### DOCUMENT EXCERPT
** Begin **
The Blue Umbrella, by Carol L. Douglas. Even without detail, you should be able to see that there are three different species of palm in this painting.
There are 629 living species of conifer in the world. In contrast, there are 2600 known species of palm trees, with the greatest diversity being on islands. They range in shape from draping to spiky to fan-shaped to pom-pom.
Studying the differences between trees helps me get the structure right in my paintings. In Karl’s Garden, yesterday, there were three different species shading the table. It’s a challenge to paint them accurately without being pedantic.
I vary my compositional technique depending on the subject. When I’m unsure about positioning, I sketch on paper, crop my sketch, and transfer the result to my canvas. For boats and buildings, I use a watercolor pencil and a straight edge. I draw directly on the canvas, using water for erasure. 
In my studio, I often start with an abstracted grisaille. This can be risky in the field, since those sloppy wet darks can migrate up into the painting, creating mud. Being rigorous about the fat-over-lean rule helps prevent this. So does marrying the underpainting color to the final shadow color. For this reason, I often end up using a violet-blue rather than the more conventional desaturated reddish-brown.
The rare and elusive pom-pom palm, at Coral Beach in Freeport.
We couldn’t get odorless mineral spirits in the Bahamas. Our choices for solvent were conventional white spirit or turpentine. We chose turpentine. It dries very fast, making the bottom layer less squishy than it would be at home. Going directly to paint meant I could develop paintings that relied on patterning, rather than modeling.
I like complicated images (even though I usually regret them halfway through the painting). I look for angles, light, and, most importantly, the negative space created by the objects. Then I determine where on the canvas the most important elements should fall. Quite literally, I paint quick circles in those spots and then stretch and bend the other objects to fit into the space.
** End **
Extend the piece on painting palm trees past its final sentence, keeping its first-person voice.

### INFORMATION SUPPLIED
** Begin **
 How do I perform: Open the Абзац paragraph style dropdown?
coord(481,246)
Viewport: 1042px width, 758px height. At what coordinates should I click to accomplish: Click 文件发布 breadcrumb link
** End **
### RESPONSE TO THIS EXERCISE
The branching structure varies widely, as do the evergreen, pinnate leaves.
There’s a limit to what a grisaille can tell you about composition. In addition to value structure, paintings have chromatic structure. That was where I went wrong with the painting I wiped out this week. I didn’t take into consideration the coolness of the sea and sky when I was doing my underpainting. If I had, I could have swept them through the painting.
I had a painting teacher once who liked to intone “there is no negative space.” She was trying to say that there are no areas of the painting where nothing important is happening. This is true. However, it is useful to have a term to describe the interstices between objects. In painting a complicated image, those negative spaces are critical. For trees, the silhouette is important, but the traps—that negative space where sky shows through the canopy—is paramount.
After we’d downed brushes for the last time, we took a short car ride. There a line of tankers waits to approach Grand Bahama. I didn’t want to paint it, but it was a lovely image.
My week of painting in the Bahamas is now over, and I head back to Boston this afternoon. “The real question,” I told Bobbi Heath this morning, “is, where am I heading next?”